> [TASK INSTRUCTIONS] Every line of the material must be copied exactly, from the first to the last.

> [MATERIAL FOR THE TASK]
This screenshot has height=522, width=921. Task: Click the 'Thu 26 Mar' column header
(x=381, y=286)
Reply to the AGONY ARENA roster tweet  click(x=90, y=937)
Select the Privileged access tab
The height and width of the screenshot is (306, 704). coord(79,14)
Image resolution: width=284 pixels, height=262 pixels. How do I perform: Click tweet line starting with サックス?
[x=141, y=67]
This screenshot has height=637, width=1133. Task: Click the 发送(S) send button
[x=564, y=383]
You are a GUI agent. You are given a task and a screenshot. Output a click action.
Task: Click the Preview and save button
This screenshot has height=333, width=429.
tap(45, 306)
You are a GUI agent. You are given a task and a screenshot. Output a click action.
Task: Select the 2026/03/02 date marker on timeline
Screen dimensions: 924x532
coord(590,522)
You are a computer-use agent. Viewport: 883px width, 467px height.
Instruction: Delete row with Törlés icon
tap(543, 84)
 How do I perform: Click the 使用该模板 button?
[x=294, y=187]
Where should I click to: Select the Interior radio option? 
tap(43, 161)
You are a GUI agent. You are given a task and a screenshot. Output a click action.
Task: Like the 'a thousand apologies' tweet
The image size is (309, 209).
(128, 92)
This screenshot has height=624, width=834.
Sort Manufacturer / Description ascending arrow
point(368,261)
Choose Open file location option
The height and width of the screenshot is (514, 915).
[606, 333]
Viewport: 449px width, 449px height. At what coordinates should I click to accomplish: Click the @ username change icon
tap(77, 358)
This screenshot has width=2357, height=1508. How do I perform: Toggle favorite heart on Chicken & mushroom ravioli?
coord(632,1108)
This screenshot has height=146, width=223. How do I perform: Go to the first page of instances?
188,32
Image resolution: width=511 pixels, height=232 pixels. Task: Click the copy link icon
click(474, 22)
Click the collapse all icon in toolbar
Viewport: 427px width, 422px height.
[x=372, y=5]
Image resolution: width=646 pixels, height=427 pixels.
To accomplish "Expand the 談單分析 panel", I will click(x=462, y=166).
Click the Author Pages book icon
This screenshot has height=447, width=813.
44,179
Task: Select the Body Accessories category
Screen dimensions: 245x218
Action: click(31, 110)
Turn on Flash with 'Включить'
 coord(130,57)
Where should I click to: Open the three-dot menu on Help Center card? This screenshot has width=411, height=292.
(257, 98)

> [SOLUTION TO THIS PROBLEM]
This screenshot has height=522, width=921. Task: Click the 'Thu 26 Mar' column header
(x=381, y=286)
Reply to the AGONY ARENA roster tweet  click(x=90, y=937)
Select the Privileged access tab
The height and width of the screenshot is (306, 704). coord(79,14)
Image resolution: width=284 pixels, height=262 pixels. How do I perform: Click tweet line starting with サックス?
[x=141, y=67]
This screenshot has height=637, width=1133. Task: Click the 发送(S) send button
[x=564, y=383]
You are a GUI agent. You are given a task and a screenshot. Output a click action.
Task: Click the Preview and save button
This screenshot has height=333, width=429.
tap(45, 306)
You are a GUI agent. You are given a task and a screenshot. Output a click action.
Task: Select the 2026/03/02 date marker on timeline
Screen dimensions: 924x532
coord(590,522)
You are a computer-use agent. Viewport: 883px width, 467px height.
Instruction: Delete row with Törlés icon
tap(543, 84)
 How do I perform: Click the 使用该模板 button?
[x=294, y=187]
Where should I click to: Select the Interior radio option? 
tap(43, 161)
You are a GUI agent. You are given a task and a screenshot. Output a click action.
Task: Like the 'a thousand apologies' tweet
The image size is (309, 209).
(128, 92)
This screenshot has height=624, width=834.
Sort Manufacturer / Description ascending arrow
point(368,261)
Choose Open file location option
The height and width of the screenshot is (514, 915).
[606, 333]
Viewport: 449px width, 449px height. At what coordinates should I click to accomplish: Click the @ username change icon
tap(77, 358)
This screenshot has width=2357, height=1508. How do I perform: Toggle favorite heart on Chicken & mushroom ravioli?
coord(632,1108)
This screenshot has height=146, width=223. How do I perform: Go to the first page of instances?
188,32
Image resolution: width=511 pixels, height=232 pixels. Task: Click the copy link icon
click(474, 22)
Click the collapse all icon in toolbar
Viewport: 427px width, 422px height.
[x=372, y=5]
Image resolution: width=646 pixels, height=427 pixels.
To accomplish "Expand the 談單分析 panel", I will click(x=462, y=166).
Click the Author Pages book icon
This screenshot has height=447, width=813.
44,179
Task: Select the Body Accessories category
Screen dimensions: 245x218
Action: click(31, 110)
Turn on Flash with 'Включить'
 coord(130,57)
Where should I click to: Open the three-dot menu on Help Center card? This screenshot has width=411, height=292.
(257, 98)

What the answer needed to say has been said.